Before we continue, let's allow SportsCenter to debunk that theory.
Since Tony Romo took over as Cowboys QB in Week 8 of 2006, Dallas has a .583 win pct in games he starts, and a .461 win pct when he is out.— SportsCenter (@SportsCenter) December 27, 2013
Owens' comments are obviously insane, but the real question is if Dallas has any chance without its star quarterback, whom Owens once tearfully defended. Sure, there are worse backup quarterbacks than Orton, but he also wields an average 58.4 career completion percentage with an unimpressive 6.61 yards per attempt. There's a reason Orton, who hasn't played a full NFL game in two years, is not starting somewhere else.
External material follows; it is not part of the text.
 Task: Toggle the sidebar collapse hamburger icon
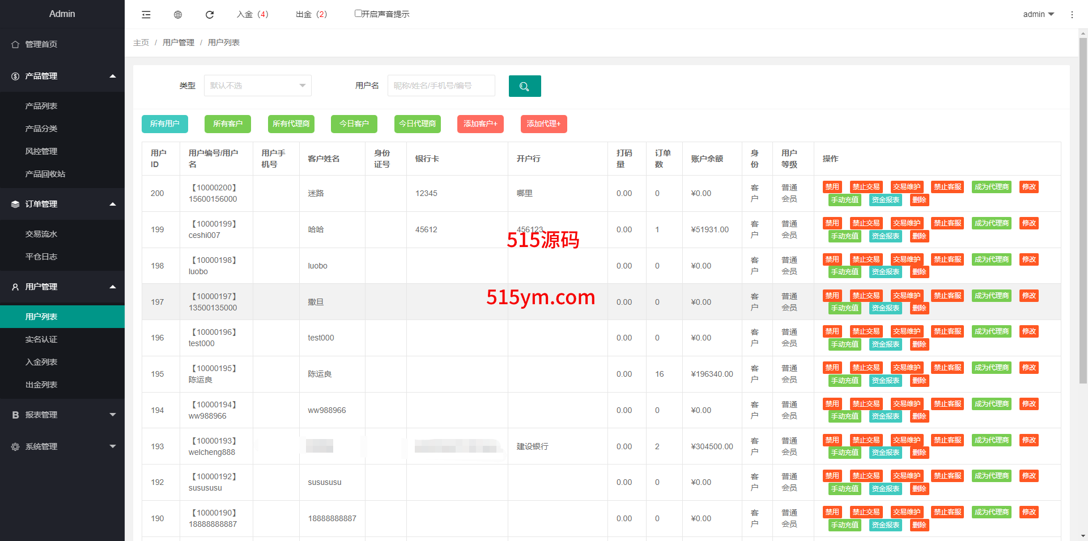(146, 15)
The Eagles rank 30th against the pass, so it's possible Orton can muster up enough throws on a weak secondary to get the job done. Then again, they're stout against the run, so the Cowboys can't count on DeMarco Murray shouldering a monstrous workload.
What About Sean Lee?
Oh yeah, the Cowboys are also playing without their star defensive player. ESPN's Adam Schefter dampened Christmas in Texas by reporting that linebacker Sean Lee will not suit up on Sunday night due to a neck injury.
Cowboys LB Sean Lee's neck injury is more significant than team thought, which is why he will not play Sunday vs. Eagles.— Adam Schefter (@AdamSchefter) December 26, 2013
Lee has missed four of Dallas' last five bouts. The squad has allowed 27 points per game in his absence, which is right on par with its season average. But keep in mind that the Cowboys faced the Oakland Raiders, Green Bay Packers (without Aaron Rodgers), New York Giants and Washington during that stretch. Not exactly the cream of the crop.
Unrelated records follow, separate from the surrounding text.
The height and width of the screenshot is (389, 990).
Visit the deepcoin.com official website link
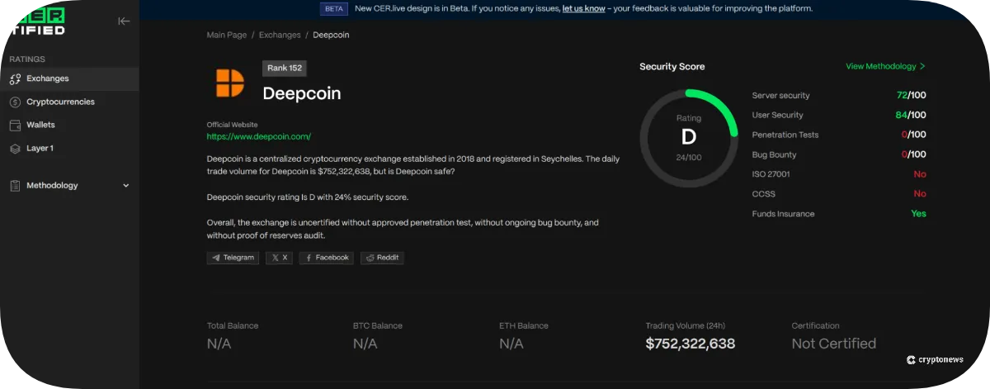(x=258, y=136)
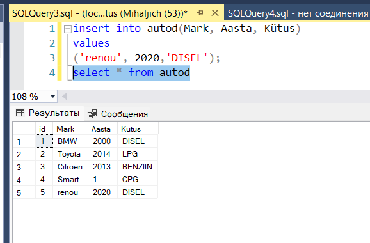Click the cell containing Toyota
Screen dimensions: 370x243
tap(70, 154)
The 27-year-old leads the team with four interceptions and ranks second on the club with 99 tackles. They're a terrible defense with him, but an even more atrocious unit without him.
Even with Romo and Lee, the Cowboys' outlook would be bleak, considering their league-worst 418.6 yards allowed per game against the NFC's top offense, which notches 420.7 yards per contest.
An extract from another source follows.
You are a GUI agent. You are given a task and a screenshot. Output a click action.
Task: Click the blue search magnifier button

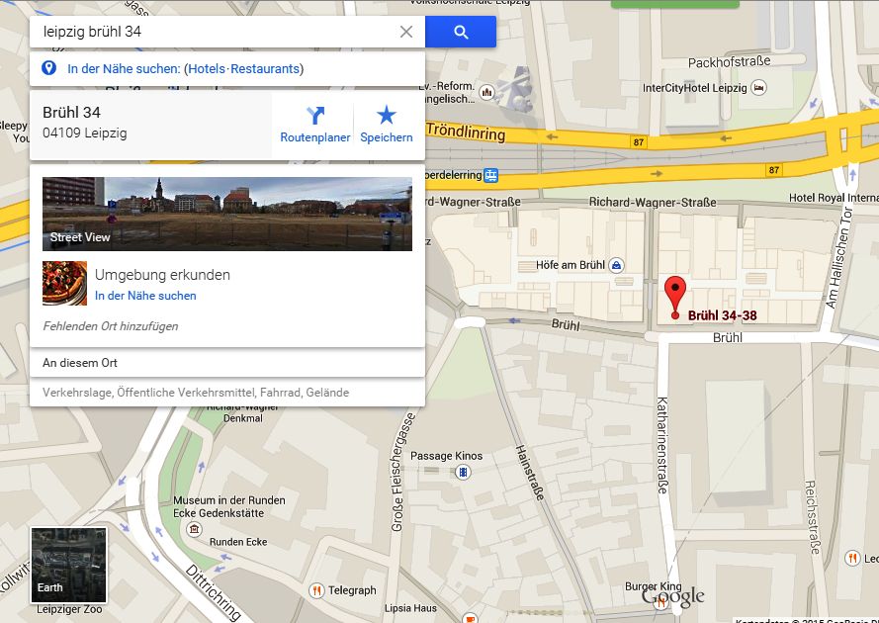point(460,32)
Was Their Last Meeting a Fluke?
It's only fair to bring up the time these two teams actually played each other this season. The Eagles mustered 278 total yards and three points in their worst offensive output of the year.
How can Dallas duplicate that success?
Everyone is quick to point to Nick Foles getting hurt, which forced Matt Barkley to enter the game and throw three interceptions. However, Foles registering a measly 80 passing yards on 29 passing attempts gets lost in the shuffle.
LeSean McCoy, who probably doesn't even need to gain a single yard on the ground this weekend to secure the rushing title, managed a middling 55 rushing yards through 18 carries.
Dallas ranks 31st against the pass and 27th against the run, so it's hard to see Foles and McCoy getting shut down again, especially without Lee playing. Looking at the matchups on paper, it seems likely that the teams' paths collided at the worst possible time for Philly and the best for Dallas.
Now Dallas' defense is reeling while only the Denver Broncos put up more points and yards than Philadelphia.
With all that said, I like Dallas to edge out Philadelphia.
Just kidding. Foles and McCoy will do whatever they please against the Cowboys' leaky defense, and Orton will not engineer nearly enough offensive firepower to keep up. The streaking Eagles, who won't be easy to eliminate, will enter the playoffs as the NFC's No. 3 seed.